- What the task asks
Each line below that carries the string "loyers" must appear in the answer.

- Provided data
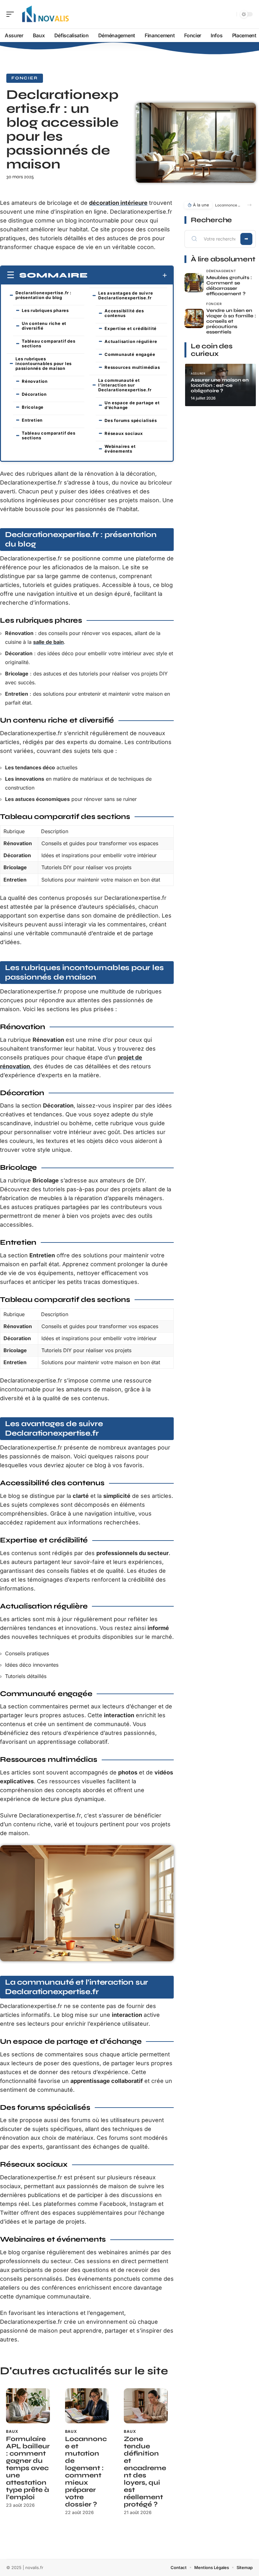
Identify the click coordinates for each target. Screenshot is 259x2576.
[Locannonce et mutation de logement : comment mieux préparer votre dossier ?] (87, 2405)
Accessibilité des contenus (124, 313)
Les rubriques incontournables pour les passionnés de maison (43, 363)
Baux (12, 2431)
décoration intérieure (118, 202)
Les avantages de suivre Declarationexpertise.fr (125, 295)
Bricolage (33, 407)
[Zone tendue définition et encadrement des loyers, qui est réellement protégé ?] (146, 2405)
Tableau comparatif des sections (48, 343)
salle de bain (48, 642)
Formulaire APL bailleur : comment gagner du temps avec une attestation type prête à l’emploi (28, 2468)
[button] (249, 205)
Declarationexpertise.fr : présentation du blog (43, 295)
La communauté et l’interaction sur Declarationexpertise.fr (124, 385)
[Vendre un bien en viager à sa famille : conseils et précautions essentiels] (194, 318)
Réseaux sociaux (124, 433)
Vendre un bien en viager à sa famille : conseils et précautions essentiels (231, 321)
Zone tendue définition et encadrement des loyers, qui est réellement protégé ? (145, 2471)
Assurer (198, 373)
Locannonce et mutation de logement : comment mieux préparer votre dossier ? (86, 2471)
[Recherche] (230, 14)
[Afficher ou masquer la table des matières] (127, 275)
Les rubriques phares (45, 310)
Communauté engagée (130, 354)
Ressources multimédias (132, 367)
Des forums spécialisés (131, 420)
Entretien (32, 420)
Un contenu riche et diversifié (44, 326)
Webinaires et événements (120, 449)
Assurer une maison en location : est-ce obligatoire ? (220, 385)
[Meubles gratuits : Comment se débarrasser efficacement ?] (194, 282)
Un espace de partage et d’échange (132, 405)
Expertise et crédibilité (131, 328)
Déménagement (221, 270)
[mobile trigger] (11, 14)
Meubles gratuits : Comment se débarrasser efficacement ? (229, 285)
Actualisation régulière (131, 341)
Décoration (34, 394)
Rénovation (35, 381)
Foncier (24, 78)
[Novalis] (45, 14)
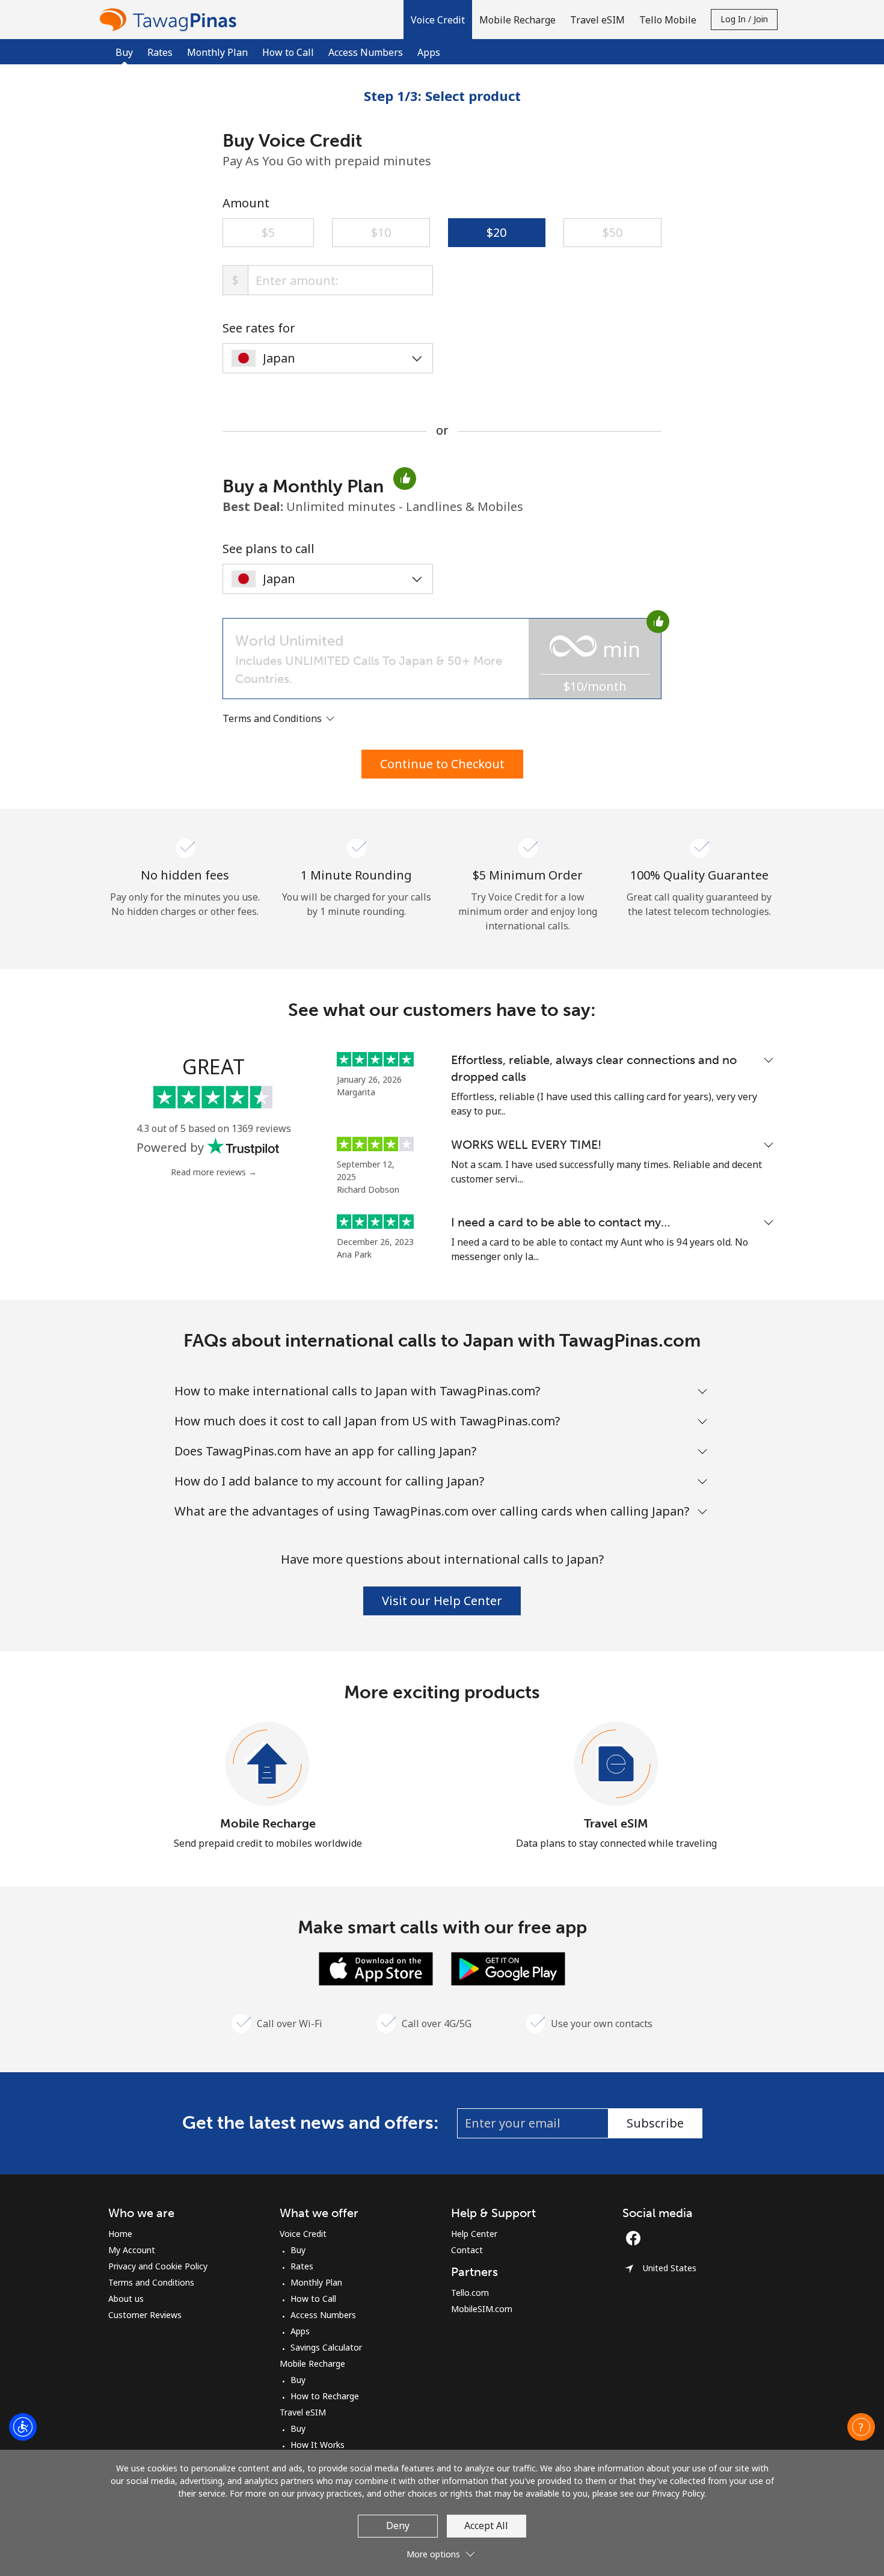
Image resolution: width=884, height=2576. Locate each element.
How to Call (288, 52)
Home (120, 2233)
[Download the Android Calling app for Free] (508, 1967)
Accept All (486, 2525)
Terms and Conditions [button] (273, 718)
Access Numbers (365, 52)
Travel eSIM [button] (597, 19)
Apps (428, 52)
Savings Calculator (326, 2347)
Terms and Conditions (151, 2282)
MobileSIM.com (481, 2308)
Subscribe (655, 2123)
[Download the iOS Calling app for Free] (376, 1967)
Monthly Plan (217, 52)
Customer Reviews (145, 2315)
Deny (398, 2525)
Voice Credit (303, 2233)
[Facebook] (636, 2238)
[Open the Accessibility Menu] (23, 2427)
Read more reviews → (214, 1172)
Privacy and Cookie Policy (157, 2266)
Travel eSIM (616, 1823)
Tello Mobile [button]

- Response box
[Zone tendue définition et encadrement des loyers, qui est réellement protégé ?] (146, 2405)
Zone tendue définition et encadrement des loyers, qui est réellement protégé ? (145, 2471)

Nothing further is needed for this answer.